For the purposes of the case study, participants were told that bibliographic databases up to January 2020 were searched for pertinent data, so that they had a cut-off for their responses to each scenario. Participants were made aware that two review authors would independently abstract data and assess risk of bias and, where possible, that the data would be synthesised in a meta-analysis. Full details of the methodology used in the review is provided in a Cochrane systematic review1 and a summary of inclusion criteria is given in the elicitation exercise in online supplemental appendix 1.

The review objective is to assess the impact of RD after upfront and interval debulking surgery on survival outcomes. However, the focus of this paper and the elicitation exercise was OS in different RD thresholds after upfront primary surgery.

Design of elicitation exercise

The purpose of the elicitation exercise was to ask respondents for their opinions on the likelihood of studies not being published. Thereafter, we asked for their opinions on several different scenarios, all of which related to the likelihood of different studies not being published. These unpublished studies varied by both size of the study population and the impact of the RD threshold as a prognostic factor for OS.

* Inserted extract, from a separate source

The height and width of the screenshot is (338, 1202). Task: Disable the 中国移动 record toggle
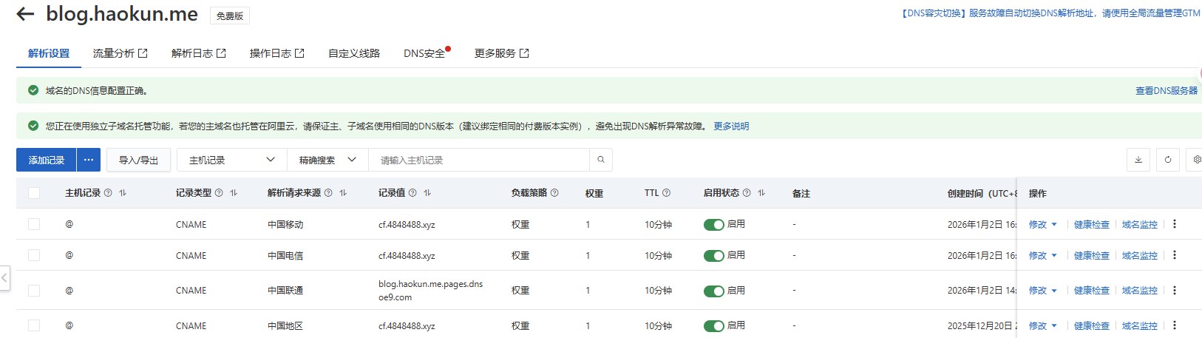pyautogui.click(x=713, y=225)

The elicitation exercise was designed in consultation with four gynae-oncologists, to help ensure a sufficiently detailed level of explanation was provided regarding the purpose of the exercise, along with clear descriptions of the methodology and rationale. Visual examples were used to make what was being asked of respondents as transparent as possible.

Usually, expert opinions are elicited either directly using interview methods or via an elicitation exercise. In either case, opinions potentially need only be provided by as few as four experts.28 29 However, it is advised to use more experts to give the results more generalisability and allow for the potential of a broader range of views.30 31 Any widespread disagreement among experts can be reflected in the uncertainty of elicited estimates; all that is fundamental is that respondents have extensive knowledge and expertise in the area of interest.

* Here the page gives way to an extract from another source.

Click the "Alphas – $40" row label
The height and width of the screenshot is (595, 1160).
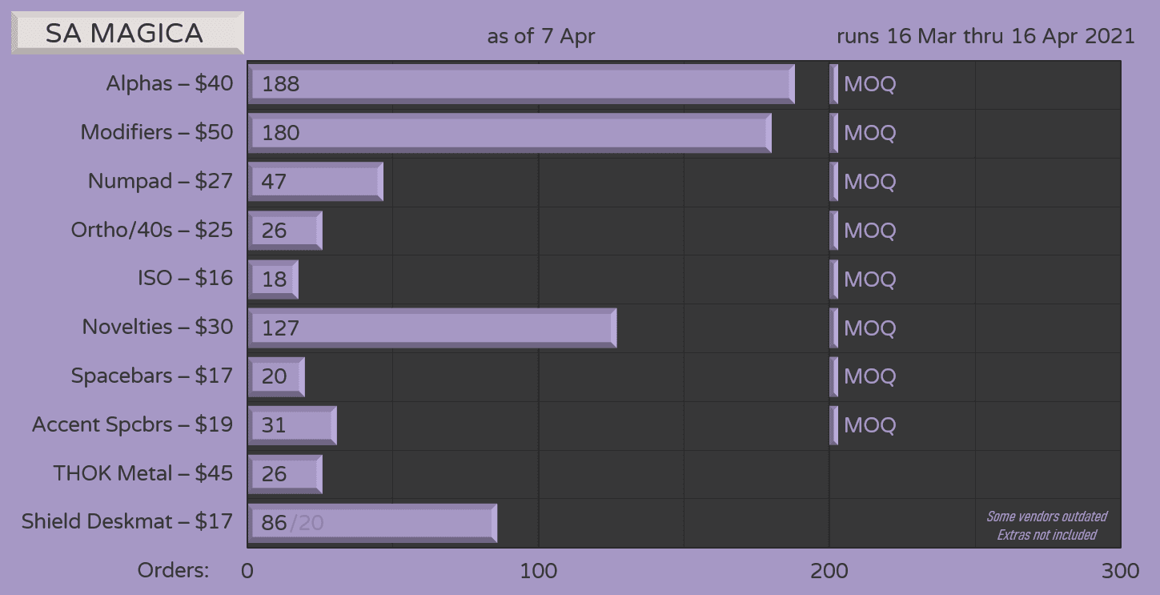click(170, 84)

The elicitation exercise consisted of three parts: A, B and C (online supplemental appendix 1 provides an example of the elicitation exercise). Part A adopted an existing method of elicitation,30 while Part B used a de novo tool designed to provide a way of obtaining an estimate of the number of missing studies from a meta-analysis. Respondents also indicated the size of these missing studies, which can be used to calculate the magnitude of effect in the form of a HR with 95% CI. Parts A and B are described in more detail below. Part C was used to gauge the attitudes of the respondent cohort about reporting biases more generally and is not reported here.

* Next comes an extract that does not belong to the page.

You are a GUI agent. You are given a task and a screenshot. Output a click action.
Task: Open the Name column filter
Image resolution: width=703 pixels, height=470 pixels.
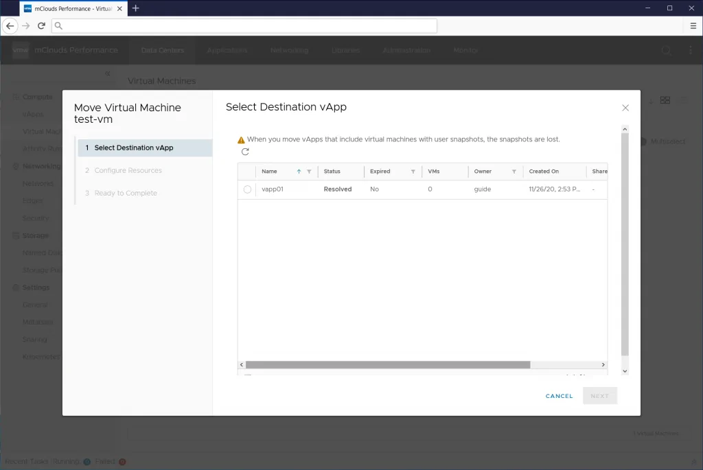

To assist respondents in answering questions in Parts A and B, we provided brief guidance on the interpretation of commonly reported statistics from survival models (see introductory section of ‘Expert elicitation’ in online supplemental appendix 1).

Expert elicitation Part A

This part comprised one question (Q1) and attempted to assess publication bias by asking respondents about their views on the chance of publication for comparisons of different macroscopic RD thresholds (RD>0 cm) versus the reference comparator of complete cytoreduction (removal of tumour so that there was no visible disease with the naked eye, RD =0 cm). Specifically, for each comparison the sample size of the hypothetical study was varied between a minimum sample size (n=100) (which was part of the inclusion criteria in the planned review) and a maximum sample size (this maximum was based on observed sizes in the meta-analysis of included studies in an initial scope of the results up to January 2020).

Responders were then asked to assign a probability that a study reporting a given comparison with a given sample size would be published on a scale of 0 (no chance of publication) to 100 (certainly published). Other characteristics of the hypothetical study followed the inclusion criteria set out in the systematic review protocol by Bryant et al.1 These have been summarised above and are reported in online supplemental appendix 1.

Expert elicitation Part B

Part B consisted of three broad questions and aimed to obtain the opinion of respondents on the estimated number of conducted-but-unpublished studies that might exist. For each question, participants were asked to consider a particular macroscopic RD threshold and compare it with RD =0 cm: Q2 (RD <1 cm vs RD =0 cm); Q3 (RD >1 cm vs RD =0 cm); and Q4 (RD >2 cm vs RD =0 cm). Subsequently, participants were asked on a Likert Scale from 1 (not likely at all) to 5 (extremely likely), the likelihood that relevant studies that either favoured macroscopic disease, or studies that found no statistically significant difference (p>0.05) in survival between macroscopic disease and RD =0 cm, would not be published.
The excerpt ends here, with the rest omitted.